* [Records shown]
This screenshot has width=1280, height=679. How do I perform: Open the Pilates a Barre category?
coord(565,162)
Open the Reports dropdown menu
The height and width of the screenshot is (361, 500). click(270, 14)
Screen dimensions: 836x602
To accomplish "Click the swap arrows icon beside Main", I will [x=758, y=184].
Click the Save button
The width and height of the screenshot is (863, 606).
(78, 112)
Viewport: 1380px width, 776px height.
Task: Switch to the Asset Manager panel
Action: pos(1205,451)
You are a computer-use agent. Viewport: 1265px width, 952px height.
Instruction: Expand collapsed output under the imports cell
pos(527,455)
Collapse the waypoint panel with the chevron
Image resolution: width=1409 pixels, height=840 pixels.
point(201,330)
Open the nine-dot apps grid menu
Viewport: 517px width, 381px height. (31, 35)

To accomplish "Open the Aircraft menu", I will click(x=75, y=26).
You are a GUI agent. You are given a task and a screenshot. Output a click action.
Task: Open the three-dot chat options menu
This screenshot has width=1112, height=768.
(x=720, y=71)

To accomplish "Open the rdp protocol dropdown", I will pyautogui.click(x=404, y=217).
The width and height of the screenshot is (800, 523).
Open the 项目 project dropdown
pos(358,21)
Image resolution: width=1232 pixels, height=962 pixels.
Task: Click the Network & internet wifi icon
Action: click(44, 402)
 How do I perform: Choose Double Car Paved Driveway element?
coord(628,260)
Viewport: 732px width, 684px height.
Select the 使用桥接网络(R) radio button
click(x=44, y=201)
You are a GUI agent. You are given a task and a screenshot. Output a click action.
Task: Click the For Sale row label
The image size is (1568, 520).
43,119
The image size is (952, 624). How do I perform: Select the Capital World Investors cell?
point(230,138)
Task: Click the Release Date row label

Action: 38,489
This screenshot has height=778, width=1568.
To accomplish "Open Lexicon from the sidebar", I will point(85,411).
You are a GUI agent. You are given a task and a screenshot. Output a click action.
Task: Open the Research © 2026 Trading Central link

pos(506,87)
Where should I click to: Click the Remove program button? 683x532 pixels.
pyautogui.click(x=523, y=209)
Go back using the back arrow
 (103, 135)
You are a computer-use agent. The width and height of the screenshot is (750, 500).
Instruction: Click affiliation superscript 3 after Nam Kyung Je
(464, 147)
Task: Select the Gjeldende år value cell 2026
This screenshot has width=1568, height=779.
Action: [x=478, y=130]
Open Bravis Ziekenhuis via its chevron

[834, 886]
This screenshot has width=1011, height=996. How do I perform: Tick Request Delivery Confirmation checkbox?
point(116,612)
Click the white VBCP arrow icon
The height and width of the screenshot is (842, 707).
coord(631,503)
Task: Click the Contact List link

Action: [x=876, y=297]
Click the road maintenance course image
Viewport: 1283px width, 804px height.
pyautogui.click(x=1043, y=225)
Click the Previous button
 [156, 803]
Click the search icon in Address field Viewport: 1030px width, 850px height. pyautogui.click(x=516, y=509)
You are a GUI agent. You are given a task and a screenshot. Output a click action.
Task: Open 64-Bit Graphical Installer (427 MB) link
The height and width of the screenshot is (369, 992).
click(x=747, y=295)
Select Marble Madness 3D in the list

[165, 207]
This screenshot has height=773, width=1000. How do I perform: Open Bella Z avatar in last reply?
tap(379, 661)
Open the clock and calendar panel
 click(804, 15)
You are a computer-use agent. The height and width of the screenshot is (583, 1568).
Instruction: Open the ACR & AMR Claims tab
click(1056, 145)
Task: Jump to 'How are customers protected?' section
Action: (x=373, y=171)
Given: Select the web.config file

* [Directions] The listing above is to be restated word for word.

* [Output of the task]
This screenshot has width=1280, height=679. How do I perform: Open the Pilates a Barre category?
coord(565,162)
Open the Reports dropdown menu
The height and width of the screenshot is (361, 500). click(270, 14)
Screen dimensions: 836x602
To accomplish "Click the swap arrows icon beside Main", I will [x=758, y=184].
Click the Save button
The width and height of the screenshot is (863, 606).
(78, 112)
Viewport: 1380px width, 776px height.
Task: Switch to the Asset Manager panel
Action: pos(1205,451)
You are a computer-use agent. Viewport: 1265px width, 952px height.
Instruction: Expand collapsed output under the imports cell
pos(527,455)
Collapse the waypoint panel with the chevron
Image resolution: width=1409 pixels, height=840 pixels.
point(201,330)
Open the nine-dot apps grid menu
Viewport: 517px width, 381px height. (31, 35)

To accomplish "Open the Aircraft menu", I will click(x=75, y=26).
You are a GUI agent. You are given a task and a screenshot. Output a click action.
Task: Open the three-dot chat options menu
This screenshot has width=1112, height=768.
(x=720, y=71)

To accomplish "Open the rdp protocol dropdown", I will pyautogui.click(x=404, y=217).
The width and height of the screenshot is (800, 523).
Open the 项目 project dropdown
pos(358,21)
Image resolution: width=1232 pixels, height=962 pixels.
Task: Click the Network & internet wifi icon
Action: click(44, 402)
 How do I perform: Choose Double Car Paved Driveway element?
coord(628,260)
Viewport: 732px width, 684px height.
Select the 使用桥接网络(R) radio button
click(x=44, y=201)
You are a GUI agent. You are given a task and a screenshot. Output a click action.
Task: Click the For Sale row label
The image size is (1568, 520).
43,119
The image size is (952, 624). How do I perform: Select the Capital World Investors cell?
point(230,138)
Task: Click the Release Date row label

Action: 38,489
This screenshot has height=778, width=1568.
To accomplish "Open Lexicon from the sidebar", I will point(85,411).
You are a GUI agent. You are given a task and a screenshot. Output a click action.
Task: Open the Research © 2026 Trading Central link

pos(506,87)
Where should I click to: Click the Remove program button? 683x532 pixels.
pyautogui.click(x=523, y=209)
Go back using the back arrow
 (103, 135)
You are a computer-use agent. The width and height of the screenshot is (750, 500).
Instruction: Click affiliation superscript 3 after Nam Kyung Je
(464, 147)
Task: Select the Gjeldende år value cell 2026
This screenshot has width=1568, height=779.
Action: [x=478, y=130]
Open Bravis Ziekenhuis via its chevron

[834, 886]
This screenshot has width=1011, height=996. How do I perform: Tick Request Delivery Confirmation checkbox?
point(116,612)
Click the white VBCP arrow icon
The height and width of the screenshot is (842, 707).
coord(631,503)
Task: Click the Contact List link

Action: [x=876, y=297]
Click the road maintenance course image
Viewport: 1283px width, 804px height.
pyautogui.click(x=1043, y=225)
Click the Previous button
 [156, 803]
Click the search icon in Address field Viewport: 1030px width, 850px height. pyautogui.click(x=516, y=509)
You are a GUI agent. You are given a task and a screenshot. Output a click action.
Task: Open 64-Bit Graphical Installer (427 MB) link
The height and width of the screenshot is (369, 992).
click(x=747, y=295)
Select Marble Madness 3D in the list

[165, 207]
This screenshot has height=773, width=1000. How do I perform: Open Bella Z avatar in last reply?
tap(379, 661)
Open the clock and calendar panel
 click(804, 15)
You are a computer-use agent. The height and width of the screenshot is (583, 1568).
Instruction: Open the ACR & AMR Claims tab
click(1056, 145)
Task: Jump to 'How are customers protected?' section
Action: (x=373, y=171)
Given: Select the web.config file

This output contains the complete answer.